By: Erin Albanese – School News Network
The lights were on at the Godfrey-Lee Early Childhood Center and Spiderman and Batman were in the building.
The district’s after-school program, TEAM 21, recently welcomed families and students for a night of games, superhero-mask decorating and Halloween cookie munching during “Lights On After-School.”
About 7,500 after-school programs participated in the annual nationwide event. It was started in 2000 by the Washington D.C.-based nonprofit organization Afterschool Alliance, which promotes keeping the doors open after school to offer academic help and recreation for students.
Godfrey-Lee TEAM 21 coordinators put their own twist on the evening, inviting families by “Calling All Superheroes” to the event. Sixth-graders led games in the hallways for youngsters, some dressed in costumes. Families ate dinner provided by the school and took photos with their favorite caped crusaders.
“The whole point of the event is to showcase that we are here to help with the kids,” said Brittani Stickler, TEAM 21 site coordinator for the Godfrey-Lee ECC.
While the evening was focused on fun, TEAM 21 offers homework help and enrichment activities after school Monday through Thursday, plus summer programming. “We target at-risk kids and those who need the most academic help,” Stickler said. “It’s been a super help for parents.”
Team 21 is run through a partnership between the City of Wyoming Parks and Recreation Department and Godfrey-Lee, Wyoming, Godwin Heights and Kelloggsville Public Schools, with 15 schools offering programs for students ranging from kindergarten to ninth grade.
Godfrey-Lee is a high-poverty district with a large percentage of English-language learners. Many parents work in the evening and aren’t able to provide homework help, district officials said.
Ramona Maleka Freeman came to the event with her five children, two of whom regularly attend TEAM 21. “I like the way they help out with homework and spend a lot of time loving and caring for the kids. I like that it’s a positive program and the kids aren’t out learning negative things.”
Sixth-grader Jasmin Landero spread orange frosting on a cookie. “TEAM 21, to me, is not just a school thing.

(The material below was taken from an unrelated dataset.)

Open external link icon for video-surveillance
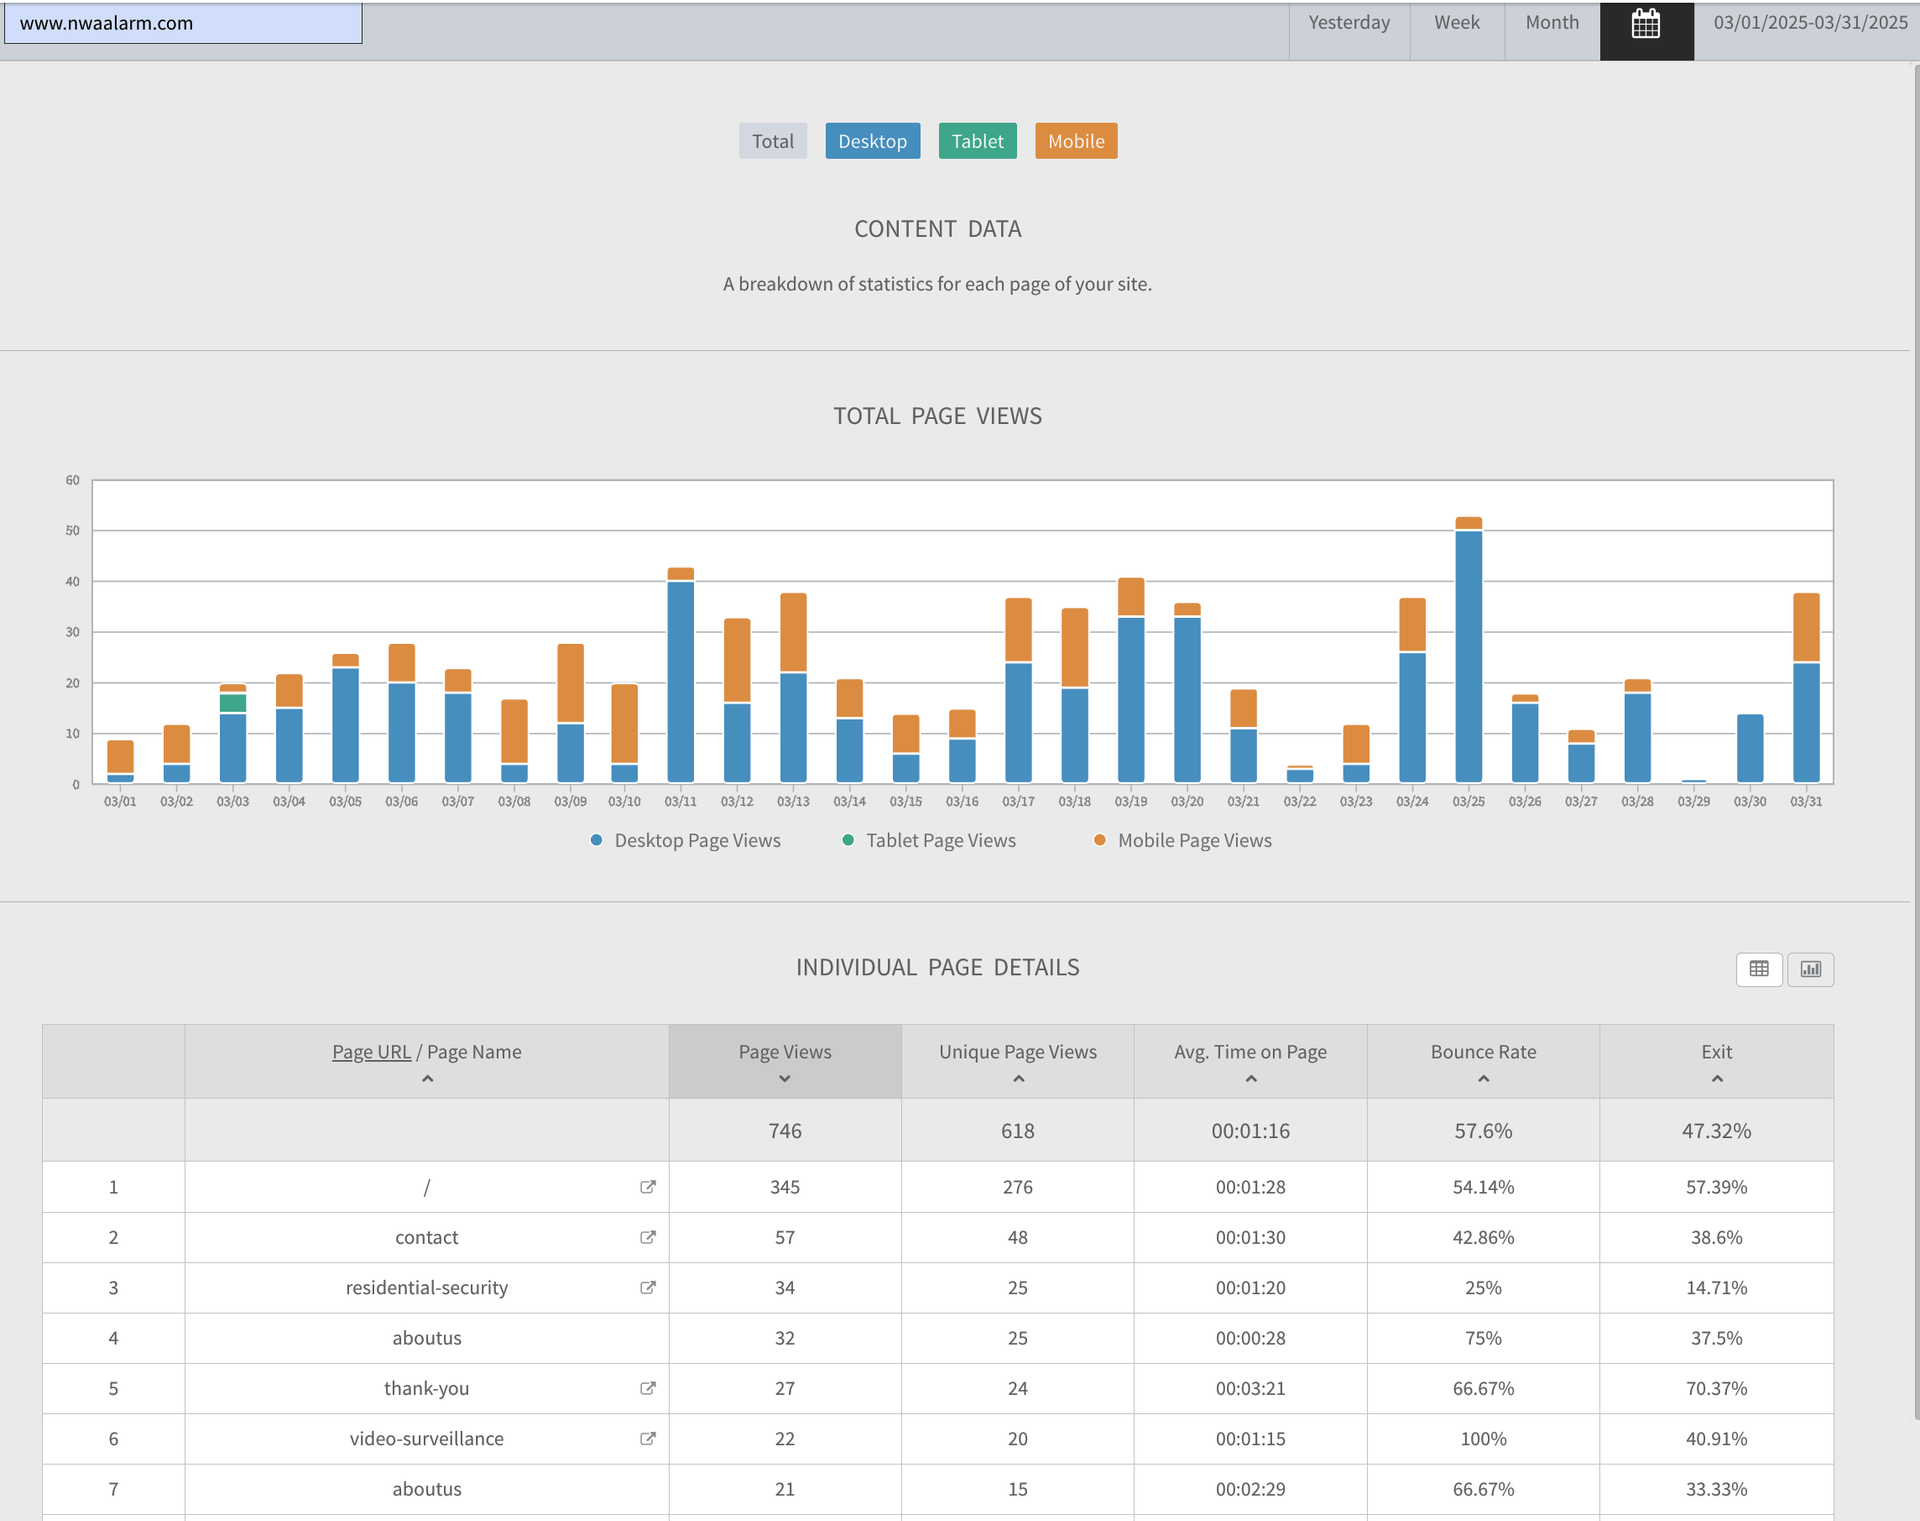pos(647,1438)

We get school stuff done, but we really have fun.”
Need for After-school Programs by the Numbers
• 19.4 million kids would participate in an after-school program if one were available to them.
• 11.3 million kids are on their own in the hours after school.
• 23 million parents of school-age children work outside of the home full time.
• An analysis of 68 after-school studies found that students participating in high-quality after-school programs went to school more, behaved better, received better grades and performed better on tests compared to non-participants.
• A study of outcomes associated with participation in after-school programs found that students who regularly participate during elementary school showed a variety of gains, including narrowing the math achievement gap at grade five between high-income and low-income students; improving work habits and self-efficiency; and reducing absences.